While the importance of the structural role of the cadherin complex has been well established, the importance of cadherin mechanotransduction during the development of a live organism has not been investigated. To address this we used zebrafish morphogenesis as a model system. We first generated αE-catenin-deficient zebrafish using TALEN gene engineering. Homozygous mutant embryos showed defects in epithelial barrier formation and subsequent lethality during somitogenesis. These defects could be fully rescued by restoring α-catenin function through mRNA injection. We then specifically disrupted cadherin mechanotransduction, while maintaining its structural function, by injecting the α-catenin-ΔVBS construct.

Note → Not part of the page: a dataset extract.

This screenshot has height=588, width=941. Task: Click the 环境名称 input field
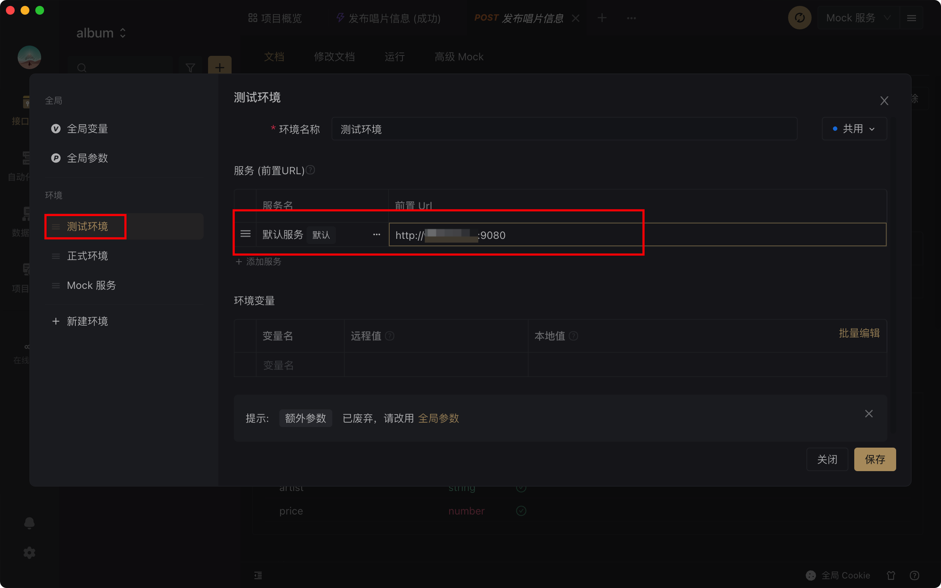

The resulting embryos showed no barrier defects and survived somitogenesis, but now exhibited defects in convergent extension – underlying cell migrations that caused severely perturbed morphogenesis. Zooming in on one of these migration processes by live cell imaging, we observed that the dorsal migration of the lateral mesoderm cells was reduced. In particular, we found defects in the polarization of cadherin-dependent lammellipodial adhesion in these cells. Thus, α-catenin mediated cadherin mechanotransduction is essential for cadherin-dependent cell migration during zebrafish morphogenesis.

RESULTS

Generation of ctnna1-deficient mutants

To investigate the role of αE-catenin-dependent cadherin mechanotransduction during zebrafish morphogenesis, we first generated an αE-catenin (ctnna1) deficient mutant. We disrupted the endogenous ctnna1 locus using TAL-effector nucleases (TALENs) (Cermak et al., 2011) by targeting the Intron 2-Exon 3 boundary (Fig. 1A). The TALEN cleavage activity was assessed using restriction fragment length polymorphism (RFLP) analysis, which is facilitated by the presence of an HphI restriction enzyme recognition sequence in the cleavage site. The target site was amplified from genomic DNA of ctnna1 TALEN-injected embryos, and the resulting PCR product was subjected to RFLP analysis (Fig. 1B). Samples from non-injected controls show bands of approximately 140 bp and 240 bp after HphI digestion, while samples from TALEN-injected embryos may show a third, uncleaved band at around 400 bp. These uncleaved bands point to the induction of indel mutations which disrupt the restriction enzyme recognition site. Sixty four out of 94 embryos injected with the ctnna1 TALEN showed targeted gene disruption at the endogenous locus. While no bi-allelic targeting was observed, even with higher dosages of TALEN mRNA (data not shown), we can thus conclude that the TALEN is able to efficiently cleave the endogenous locus at the intended target site.

Fig. 1.

Fig. 1.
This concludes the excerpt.